To solve the limit \( \lim_{x \to 1} \frac{x^2 + x - 2}{x^2 - 1} \), we will follow these steps: ### Step 1: Factor the numerator and denominator First, we need to factor both the numerator \( x^2 + x - 2 \) and the denominator \( x^2 - 1 \). - **Numerator**: The expression \( x^2 + x - 2 \) can be factored by finding two numbers that multiply to \(-2\) (the constant term) and add to \(1\) (the coefficient of \(x\)). The numbers \(2\) and \(-1\) satisfy this condition.
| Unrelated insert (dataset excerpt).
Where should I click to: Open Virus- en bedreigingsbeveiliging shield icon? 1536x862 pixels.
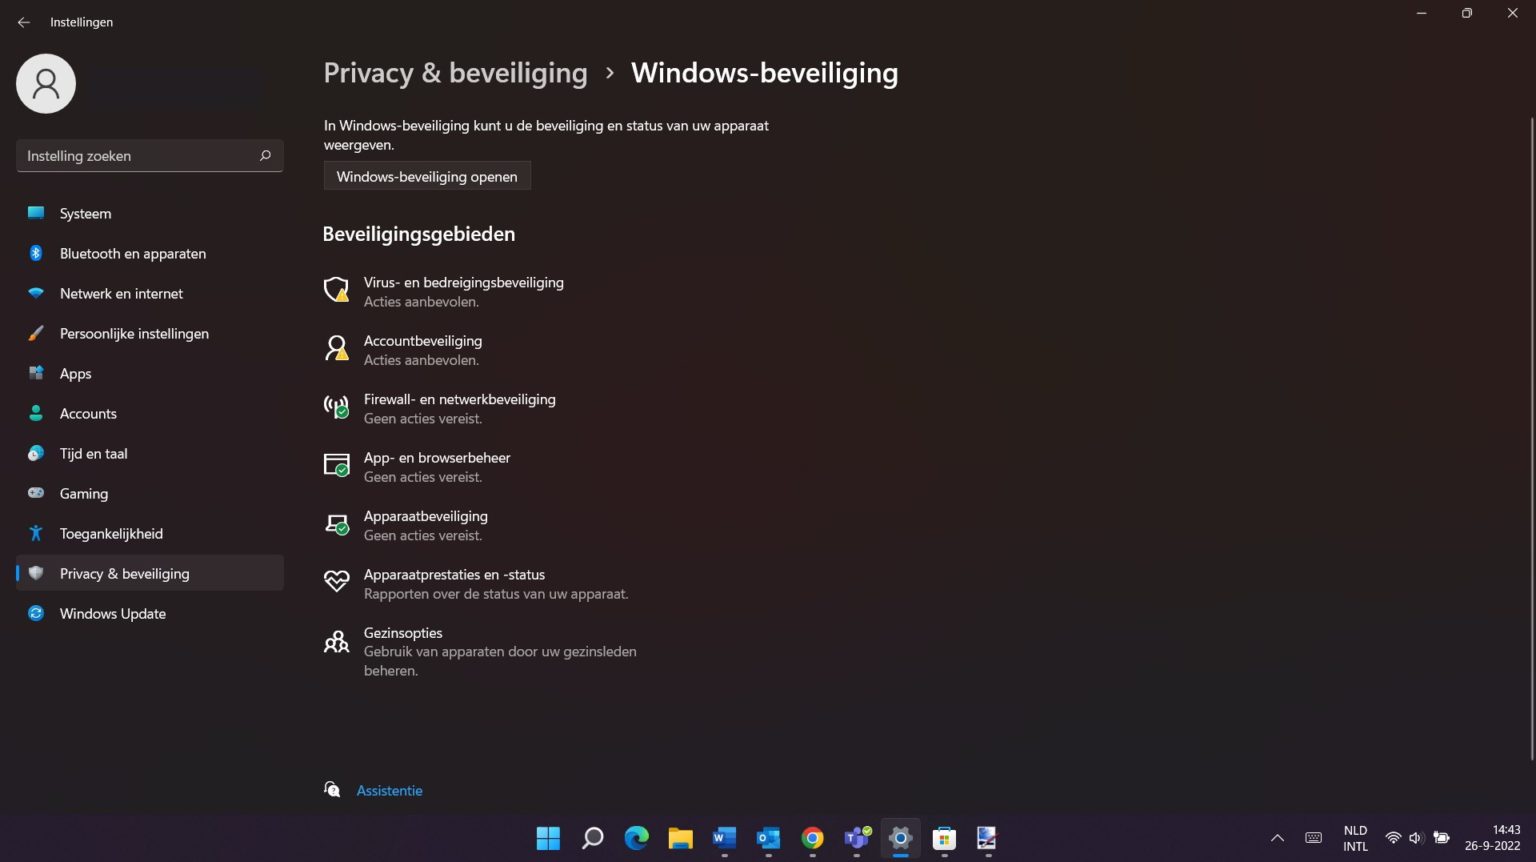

Thus, we can factor it as: \[ x^2 + x - 2 = (x - 1)(x + 2) \] - **Denominator**: The expression \( x^2 - 1 \) is a difference of squares and can be factored as: \[ x^2 - 1 = (x - 1)(x + 1) \] ### Step 2: Rewrite the limit with the factored forms Now we can rewrite the limit using the factored forms: \[ \lim_{x \to 1} \frac{(x - 1)(x + 2)}{(x - 1)(x + 1)} \] ### Step 3: Cancel the common factors Since \( (x - 1) \) is a common factor in both the numerator and the denominator, we can cancel it out (as long as \( x \neq 1 \)): \[ \lim_{x \to 1} \frac{x + 2}{x + 1} \] ### Step 4: Substitute \( x = 1 \) Now we can directly substitute \( x = 1 \) into the simplified expression: \[ \frac{1 + 2}{1 + 1} = \frac{3}{2} \] ### Conclusion Thus, the limit is: \[ \lim_{x \to 1} \frac{x^2 + x - 2}{x^2 - 1} = \frac{3}{2} \] ---